Problem 5

https://sirupsen.com/napkin/problem-5

Attempt

q1

What is the performance of the query in the worst-case, where we load only one product per page?

Ref:

random SSD: 100 us per 8KB
sequential SSD: 1 us per 8KB
total 101 ~ 100 us

For 100 pages:

100 * 100 us = 10 ms
100 * 1 us = 100 us
total: 10.1 ms

q2

(2) What is the worst-case performance of the query when the pages are all in memory cache (typically that would happen after (1))?

random access:
- 50 ns
- 100 pages * 50 ns = 5 us
- technically ignoring additional cache line loads, but I’m assuming the prefetcher kicks in
sequential scan:
- 1 MB / 100 us
- 100 pages * 16 * 10^3 bytes / page = 1.6 MB
- 1.6 10^6 bytes * 100 us / 10^6 bytes = 160 us

Total: 165 us

We would also need to add this time to the answer in q1. But the disk read is so much slower, we can basically ignore the in-memory scan.

q3

If we changed the primary key to be (shop_id, id), what would the performance be when (3a) going to disk, and (3b) hitting cache?

The overall disk and memory load and scan times would be the same. What changes is how many pages we need to read.

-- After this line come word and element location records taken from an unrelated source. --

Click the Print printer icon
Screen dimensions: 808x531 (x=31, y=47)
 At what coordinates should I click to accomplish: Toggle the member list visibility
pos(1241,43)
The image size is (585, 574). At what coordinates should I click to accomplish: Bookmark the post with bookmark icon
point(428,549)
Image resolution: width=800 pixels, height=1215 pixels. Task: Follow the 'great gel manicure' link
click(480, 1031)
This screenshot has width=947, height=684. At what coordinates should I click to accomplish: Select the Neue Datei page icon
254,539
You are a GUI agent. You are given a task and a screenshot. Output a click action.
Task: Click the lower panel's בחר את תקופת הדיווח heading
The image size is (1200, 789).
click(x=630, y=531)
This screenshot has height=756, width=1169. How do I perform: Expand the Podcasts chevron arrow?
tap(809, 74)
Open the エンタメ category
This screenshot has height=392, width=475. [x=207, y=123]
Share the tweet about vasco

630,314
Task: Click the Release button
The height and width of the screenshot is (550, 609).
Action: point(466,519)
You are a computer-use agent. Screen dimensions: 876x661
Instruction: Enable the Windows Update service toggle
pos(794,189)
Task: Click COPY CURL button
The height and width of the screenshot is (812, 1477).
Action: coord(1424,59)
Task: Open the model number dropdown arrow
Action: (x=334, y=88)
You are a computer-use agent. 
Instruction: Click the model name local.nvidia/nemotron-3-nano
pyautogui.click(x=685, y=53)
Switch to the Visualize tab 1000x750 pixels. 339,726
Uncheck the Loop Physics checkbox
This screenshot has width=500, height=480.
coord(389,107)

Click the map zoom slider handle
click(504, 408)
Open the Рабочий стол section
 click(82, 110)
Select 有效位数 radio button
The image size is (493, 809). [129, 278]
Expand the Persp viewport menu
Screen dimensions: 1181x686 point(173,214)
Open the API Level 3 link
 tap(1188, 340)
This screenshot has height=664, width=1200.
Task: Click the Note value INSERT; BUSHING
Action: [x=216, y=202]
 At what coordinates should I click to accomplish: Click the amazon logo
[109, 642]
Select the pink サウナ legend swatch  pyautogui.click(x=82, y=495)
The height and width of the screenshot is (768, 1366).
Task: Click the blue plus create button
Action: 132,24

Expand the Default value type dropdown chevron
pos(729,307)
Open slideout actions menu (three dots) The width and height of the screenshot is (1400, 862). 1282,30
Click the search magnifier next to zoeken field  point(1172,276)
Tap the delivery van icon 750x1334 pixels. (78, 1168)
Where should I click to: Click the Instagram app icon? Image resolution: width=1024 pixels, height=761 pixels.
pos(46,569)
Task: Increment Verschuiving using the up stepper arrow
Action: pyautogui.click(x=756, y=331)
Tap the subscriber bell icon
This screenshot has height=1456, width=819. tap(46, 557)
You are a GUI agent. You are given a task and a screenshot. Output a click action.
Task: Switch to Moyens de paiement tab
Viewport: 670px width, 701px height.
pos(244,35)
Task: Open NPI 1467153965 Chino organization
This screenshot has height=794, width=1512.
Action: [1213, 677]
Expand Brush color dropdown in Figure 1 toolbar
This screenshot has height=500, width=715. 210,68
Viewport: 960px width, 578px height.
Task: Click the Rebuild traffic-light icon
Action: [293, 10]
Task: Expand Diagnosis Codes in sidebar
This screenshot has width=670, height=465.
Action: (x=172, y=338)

We are given that we have an index of the form (shop_id, id), so the individual pages will be sorted by shop_id first, then by id:

shop_id | id
1       | 1
1       | 2
1       | 4
2       | 1
2       | 10
2       | 13

Likewise, the B+ tree index will quickly give us the first page containing shop_id = 13. And in B+ trees, leaf nodes are linked together, so we can iterate through the page entries, and then go on to the next pages until we find 100 records.

q3a

Random 8KB SSD:

13 * 100 us = 1.3 ms

q3b

random access:

13 * 50 ns = 650 ns = 0.65 us

sequential scan:

1 MB / 100 us
13 pages * 16 * 10^3 bytes / page = 208 KB
208 * 10^3 bytes * 100 * 10^-6 seconds / 10^6 bytes = 20.8 us

Solution

https://sirupsen.com/napkin/problem-6

Their sequential scan estimate is:

16 * 10^3 bytes / 64 bytes * 5 ns = 1.25 us

We said:

16 * 10^3 bytes / 10^6 bytes * 100 us = 1.6 us

Which was a little slower, but in the right ballpark. I like my estimate, only because 1 MB / 100 us is easy to remember.

Lastly, they make a reasonable estimate that the each record is 128 bytes:

1 record / 128 bytes * 16 * 10^3 bytes / page = 125 records / page

So I’m glad I estimated that and thought that through!